Give the stretch of data from the line containing "Task: Open the Editor de paseos pane" through the line containing "(x=742, y=254)" as a numbered list, leaving out blank lines.

====================

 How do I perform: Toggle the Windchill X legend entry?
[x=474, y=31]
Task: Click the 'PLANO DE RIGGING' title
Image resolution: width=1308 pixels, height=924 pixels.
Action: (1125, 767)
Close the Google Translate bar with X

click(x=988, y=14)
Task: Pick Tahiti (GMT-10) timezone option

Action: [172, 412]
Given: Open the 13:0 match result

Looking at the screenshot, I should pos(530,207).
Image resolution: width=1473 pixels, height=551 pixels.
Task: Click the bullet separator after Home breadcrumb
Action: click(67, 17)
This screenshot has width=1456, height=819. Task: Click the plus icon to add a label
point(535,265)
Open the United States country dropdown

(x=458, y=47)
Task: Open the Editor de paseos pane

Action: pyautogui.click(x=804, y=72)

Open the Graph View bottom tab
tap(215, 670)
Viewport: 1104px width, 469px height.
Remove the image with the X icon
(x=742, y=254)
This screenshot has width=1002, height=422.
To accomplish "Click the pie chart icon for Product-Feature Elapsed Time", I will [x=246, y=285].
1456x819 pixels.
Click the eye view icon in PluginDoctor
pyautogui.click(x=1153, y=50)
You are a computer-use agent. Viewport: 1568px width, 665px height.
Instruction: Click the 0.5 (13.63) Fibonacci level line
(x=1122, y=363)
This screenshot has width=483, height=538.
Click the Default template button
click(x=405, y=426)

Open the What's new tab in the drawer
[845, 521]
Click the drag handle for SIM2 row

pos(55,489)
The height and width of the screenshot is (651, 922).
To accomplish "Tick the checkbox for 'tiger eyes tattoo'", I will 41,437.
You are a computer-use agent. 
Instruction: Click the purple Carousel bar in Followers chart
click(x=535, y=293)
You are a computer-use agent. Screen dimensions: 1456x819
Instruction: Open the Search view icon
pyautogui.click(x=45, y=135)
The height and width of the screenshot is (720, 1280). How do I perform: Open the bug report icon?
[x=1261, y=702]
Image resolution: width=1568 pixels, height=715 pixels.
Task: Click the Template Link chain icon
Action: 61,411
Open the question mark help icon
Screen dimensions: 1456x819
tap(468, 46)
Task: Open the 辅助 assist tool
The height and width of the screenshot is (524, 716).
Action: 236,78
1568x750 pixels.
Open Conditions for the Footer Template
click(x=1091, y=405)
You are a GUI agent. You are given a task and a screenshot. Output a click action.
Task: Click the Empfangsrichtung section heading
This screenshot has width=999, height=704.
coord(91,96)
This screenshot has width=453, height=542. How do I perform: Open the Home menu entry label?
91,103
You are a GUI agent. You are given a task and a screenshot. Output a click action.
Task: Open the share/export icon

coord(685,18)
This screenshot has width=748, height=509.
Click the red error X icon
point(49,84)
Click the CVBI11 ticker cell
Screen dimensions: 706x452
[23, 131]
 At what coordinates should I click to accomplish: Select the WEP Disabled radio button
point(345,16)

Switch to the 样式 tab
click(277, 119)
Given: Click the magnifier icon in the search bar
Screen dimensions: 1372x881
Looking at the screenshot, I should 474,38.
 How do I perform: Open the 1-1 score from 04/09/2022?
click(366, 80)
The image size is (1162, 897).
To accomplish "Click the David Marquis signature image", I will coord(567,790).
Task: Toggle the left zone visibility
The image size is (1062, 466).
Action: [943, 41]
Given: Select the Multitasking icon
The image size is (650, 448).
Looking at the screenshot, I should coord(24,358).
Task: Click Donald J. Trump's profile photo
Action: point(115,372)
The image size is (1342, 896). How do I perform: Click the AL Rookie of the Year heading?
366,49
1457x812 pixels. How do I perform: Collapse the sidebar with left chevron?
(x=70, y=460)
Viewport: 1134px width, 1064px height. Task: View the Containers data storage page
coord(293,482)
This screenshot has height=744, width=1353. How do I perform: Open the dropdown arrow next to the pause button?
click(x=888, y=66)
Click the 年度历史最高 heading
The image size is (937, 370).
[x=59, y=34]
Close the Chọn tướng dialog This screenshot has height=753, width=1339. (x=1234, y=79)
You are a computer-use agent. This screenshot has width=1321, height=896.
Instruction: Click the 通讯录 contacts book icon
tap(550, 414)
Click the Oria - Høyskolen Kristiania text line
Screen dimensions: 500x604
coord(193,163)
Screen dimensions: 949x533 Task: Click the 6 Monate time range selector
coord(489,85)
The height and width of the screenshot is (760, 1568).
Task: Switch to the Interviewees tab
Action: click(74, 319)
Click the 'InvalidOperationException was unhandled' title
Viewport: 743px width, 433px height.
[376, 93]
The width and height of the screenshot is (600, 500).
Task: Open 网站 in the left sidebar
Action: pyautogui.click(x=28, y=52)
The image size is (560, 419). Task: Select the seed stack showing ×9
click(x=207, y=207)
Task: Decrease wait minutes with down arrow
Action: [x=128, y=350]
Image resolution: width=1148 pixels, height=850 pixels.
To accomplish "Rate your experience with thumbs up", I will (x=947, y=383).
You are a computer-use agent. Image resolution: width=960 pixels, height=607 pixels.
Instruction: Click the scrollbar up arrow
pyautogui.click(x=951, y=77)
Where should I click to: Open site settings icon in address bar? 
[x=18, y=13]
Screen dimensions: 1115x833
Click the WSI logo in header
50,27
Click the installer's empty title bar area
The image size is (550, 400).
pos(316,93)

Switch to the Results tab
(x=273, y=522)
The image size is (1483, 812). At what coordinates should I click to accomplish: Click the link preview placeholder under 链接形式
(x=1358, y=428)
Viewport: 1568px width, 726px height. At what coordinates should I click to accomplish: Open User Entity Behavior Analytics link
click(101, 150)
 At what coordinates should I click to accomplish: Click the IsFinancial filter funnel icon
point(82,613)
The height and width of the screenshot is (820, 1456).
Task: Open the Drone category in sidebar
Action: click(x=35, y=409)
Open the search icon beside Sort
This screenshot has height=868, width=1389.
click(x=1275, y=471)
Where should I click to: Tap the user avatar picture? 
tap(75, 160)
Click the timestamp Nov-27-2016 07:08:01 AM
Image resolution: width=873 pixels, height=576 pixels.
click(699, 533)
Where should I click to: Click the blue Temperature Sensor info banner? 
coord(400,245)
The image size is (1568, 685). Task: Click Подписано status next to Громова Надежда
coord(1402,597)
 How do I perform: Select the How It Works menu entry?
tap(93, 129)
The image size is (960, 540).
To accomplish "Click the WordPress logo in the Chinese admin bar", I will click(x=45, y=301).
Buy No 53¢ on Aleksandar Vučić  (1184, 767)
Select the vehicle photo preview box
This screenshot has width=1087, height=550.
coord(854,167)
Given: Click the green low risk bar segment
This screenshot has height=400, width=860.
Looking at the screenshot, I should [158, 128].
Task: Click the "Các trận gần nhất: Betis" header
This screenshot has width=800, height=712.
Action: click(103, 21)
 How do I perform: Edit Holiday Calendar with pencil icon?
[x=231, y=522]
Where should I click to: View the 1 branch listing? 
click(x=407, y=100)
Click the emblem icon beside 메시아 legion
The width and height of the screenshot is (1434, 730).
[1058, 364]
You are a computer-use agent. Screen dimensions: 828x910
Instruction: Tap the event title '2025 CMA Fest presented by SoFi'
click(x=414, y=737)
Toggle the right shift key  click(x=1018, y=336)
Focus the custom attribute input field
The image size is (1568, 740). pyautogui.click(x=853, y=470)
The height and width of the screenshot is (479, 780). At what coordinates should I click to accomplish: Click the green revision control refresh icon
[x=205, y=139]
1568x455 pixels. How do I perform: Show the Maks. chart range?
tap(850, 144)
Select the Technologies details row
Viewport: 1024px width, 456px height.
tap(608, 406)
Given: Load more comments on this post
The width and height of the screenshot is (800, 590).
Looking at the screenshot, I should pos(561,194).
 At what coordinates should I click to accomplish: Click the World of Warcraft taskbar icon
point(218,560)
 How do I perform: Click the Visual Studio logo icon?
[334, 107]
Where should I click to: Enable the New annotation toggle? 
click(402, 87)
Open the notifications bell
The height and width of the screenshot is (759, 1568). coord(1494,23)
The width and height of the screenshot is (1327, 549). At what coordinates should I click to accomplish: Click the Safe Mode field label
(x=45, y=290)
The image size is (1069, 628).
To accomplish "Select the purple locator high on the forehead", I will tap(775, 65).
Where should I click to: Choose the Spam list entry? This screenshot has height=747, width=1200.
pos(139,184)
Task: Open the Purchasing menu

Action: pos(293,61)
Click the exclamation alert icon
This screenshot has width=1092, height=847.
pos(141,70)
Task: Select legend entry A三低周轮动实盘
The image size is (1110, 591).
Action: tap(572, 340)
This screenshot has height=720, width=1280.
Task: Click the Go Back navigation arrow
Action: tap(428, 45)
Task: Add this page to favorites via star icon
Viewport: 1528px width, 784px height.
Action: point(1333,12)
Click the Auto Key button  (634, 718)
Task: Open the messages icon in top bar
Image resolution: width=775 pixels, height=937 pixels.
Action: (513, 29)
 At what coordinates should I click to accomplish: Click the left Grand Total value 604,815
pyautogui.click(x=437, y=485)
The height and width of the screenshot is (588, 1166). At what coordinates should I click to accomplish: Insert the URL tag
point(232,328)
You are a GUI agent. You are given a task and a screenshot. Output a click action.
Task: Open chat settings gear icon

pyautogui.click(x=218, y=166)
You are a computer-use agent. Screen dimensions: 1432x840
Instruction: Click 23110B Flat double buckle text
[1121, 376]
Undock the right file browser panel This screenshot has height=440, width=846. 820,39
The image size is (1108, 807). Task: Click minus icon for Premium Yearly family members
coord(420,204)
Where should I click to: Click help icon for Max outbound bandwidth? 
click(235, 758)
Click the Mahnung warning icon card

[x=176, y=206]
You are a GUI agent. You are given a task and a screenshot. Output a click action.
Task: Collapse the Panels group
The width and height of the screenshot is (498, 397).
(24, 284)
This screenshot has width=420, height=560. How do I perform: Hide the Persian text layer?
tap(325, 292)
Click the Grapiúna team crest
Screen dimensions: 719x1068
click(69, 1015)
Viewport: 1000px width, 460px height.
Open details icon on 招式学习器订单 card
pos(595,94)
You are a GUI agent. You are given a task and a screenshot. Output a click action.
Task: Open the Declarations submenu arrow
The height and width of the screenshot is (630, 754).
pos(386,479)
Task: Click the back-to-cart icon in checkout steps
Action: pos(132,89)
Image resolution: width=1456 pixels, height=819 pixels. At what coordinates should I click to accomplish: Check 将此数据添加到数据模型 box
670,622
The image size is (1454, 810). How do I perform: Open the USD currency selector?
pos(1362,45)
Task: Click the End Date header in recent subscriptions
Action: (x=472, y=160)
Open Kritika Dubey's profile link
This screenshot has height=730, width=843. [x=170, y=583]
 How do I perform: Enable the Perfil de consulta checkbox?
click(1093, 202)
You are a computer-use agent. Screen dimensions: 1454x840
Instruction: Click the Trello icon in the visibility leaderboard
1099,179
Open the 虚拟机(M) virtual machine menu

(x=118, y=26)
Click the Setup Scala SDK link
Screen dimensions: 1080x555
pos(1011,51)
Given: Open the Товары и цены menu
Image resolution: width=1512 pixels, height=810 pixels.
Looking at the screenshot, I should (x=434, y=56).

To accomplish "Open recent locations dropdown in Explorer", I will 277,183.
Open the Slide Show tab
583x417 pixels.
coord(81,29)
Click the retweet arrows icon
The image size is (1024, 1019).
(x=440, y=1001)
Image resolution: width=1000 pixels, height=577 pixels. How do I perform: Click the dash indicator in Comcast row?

====================

| Finished answer |
1. Task: Open the Editor de paseos pane
2. Action: pyautogui.click(x=804, y=72)
3. Open the Graph View bottom tab
4. tap(215, 670)
5. Viewport: 1104px width, 469px height.
6. Remove the image with the X icon
7. (x=742, y=254)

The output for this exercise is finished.